"""
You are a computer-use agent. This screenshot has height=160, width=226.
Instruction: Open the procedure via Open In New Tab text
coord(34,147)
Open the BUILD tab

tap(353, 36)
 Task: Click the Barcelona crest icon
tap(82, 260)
"""
"""
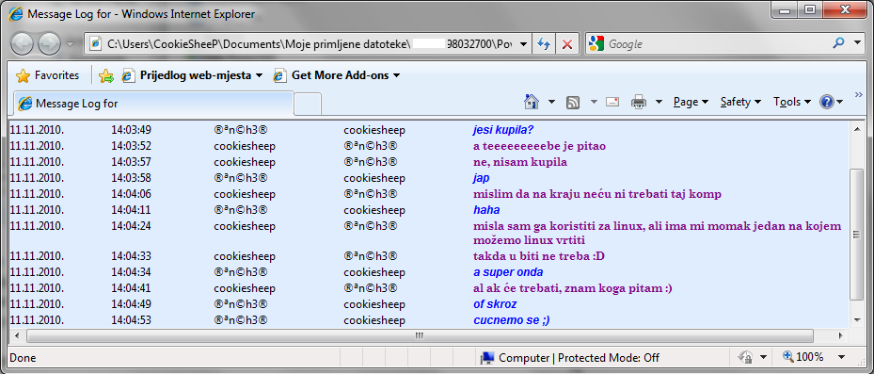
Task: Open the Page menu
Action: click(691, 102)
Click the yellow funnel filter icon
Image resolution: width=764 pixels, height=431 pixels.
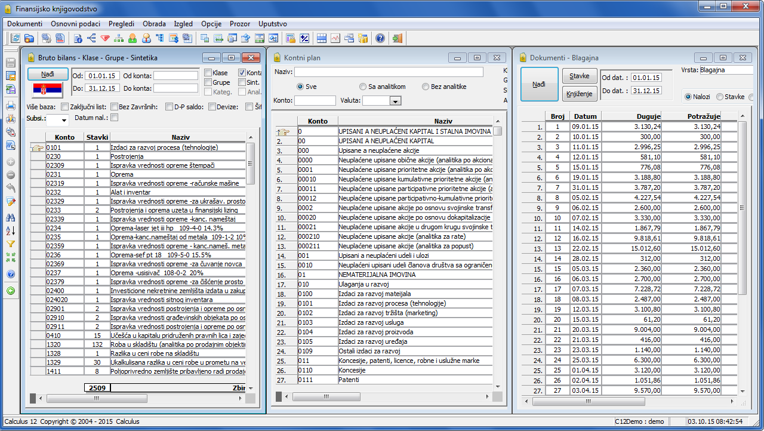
"""
"""
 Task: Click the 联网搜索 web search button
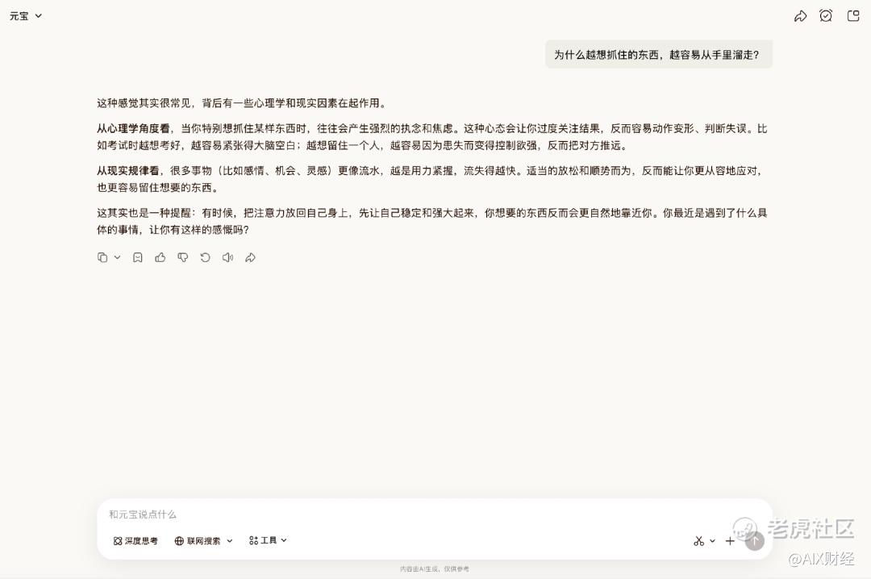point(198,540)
"""
## WORK INSTRUCTIONS
Show every line from the entries above in which the word "height" appears.

## TASK RESPONSE
You are a computer-use agent. This screenshot has height=160, width=226.
Image resolution: width=764 pixels, height=431 pixels.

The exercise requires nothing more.